Book Review: Wild Women- Seekers, Protagonists and Goddesses in Sacred Indian Poetry by Arundhathi Subramaniam
1 min read
Rachita Swain reviews Wild Women- Seekers, Protagonists and Goddesses in Sacred Indian Poetry by Arundhathi Subramaniam (Penguin, 2024) calling it the fiercely feminine spirit of Bhakti tradition.

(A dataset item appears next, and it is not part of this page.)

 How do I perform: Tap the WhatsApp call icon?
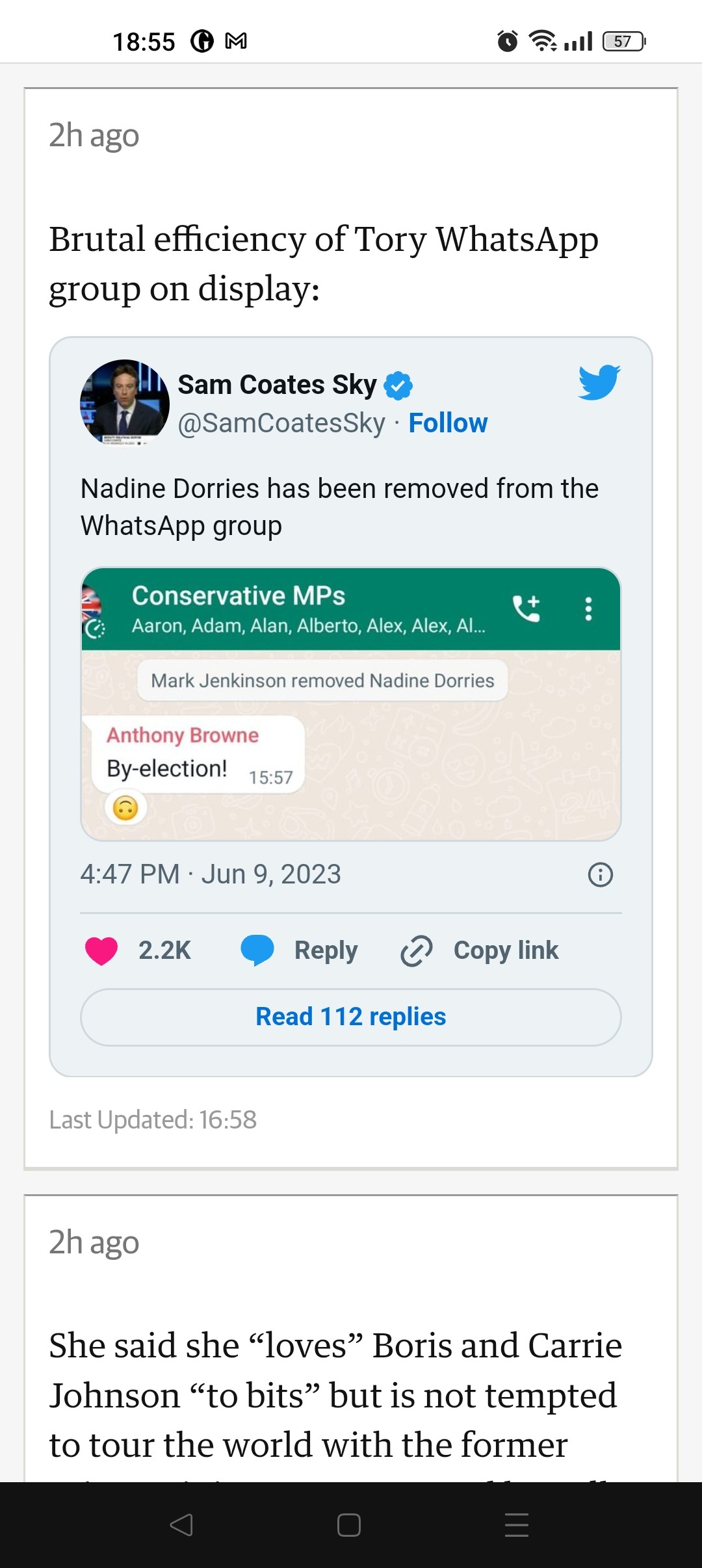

Arundhathi Subramaniam has captured the chutzpah of women in the pages of her curated anthology: of women as seekers, protagonists, and Goddesses in the sacred canon of Indian Devotional Poetry. India, being a country that houses diverse spiritual sects, has accommodated the journeys of mystics from all centuries, across various regions. Subramaniam, in her anthology of translated devotional poems in English, has chosen to bring several embodiments of spirituality together, what we can call, a wild festivity. Wild Women, the title seems rather misleading as there are quite a good number of male poets, also. Wilderness seems to elude this section, which is rather an elation of worshipping a goddess rather than embodying the feminine identity. This addition denudes the anthology’s purpose of associating bodily transgression with the women’s role in the bhakti canon. Nonetheless, published in 2024, it charts the geography of devotion in India through the feminine persona— with all their feral possibilities of love, lust, wonder, madness, dissection, and assimilation of the Self and the Divine.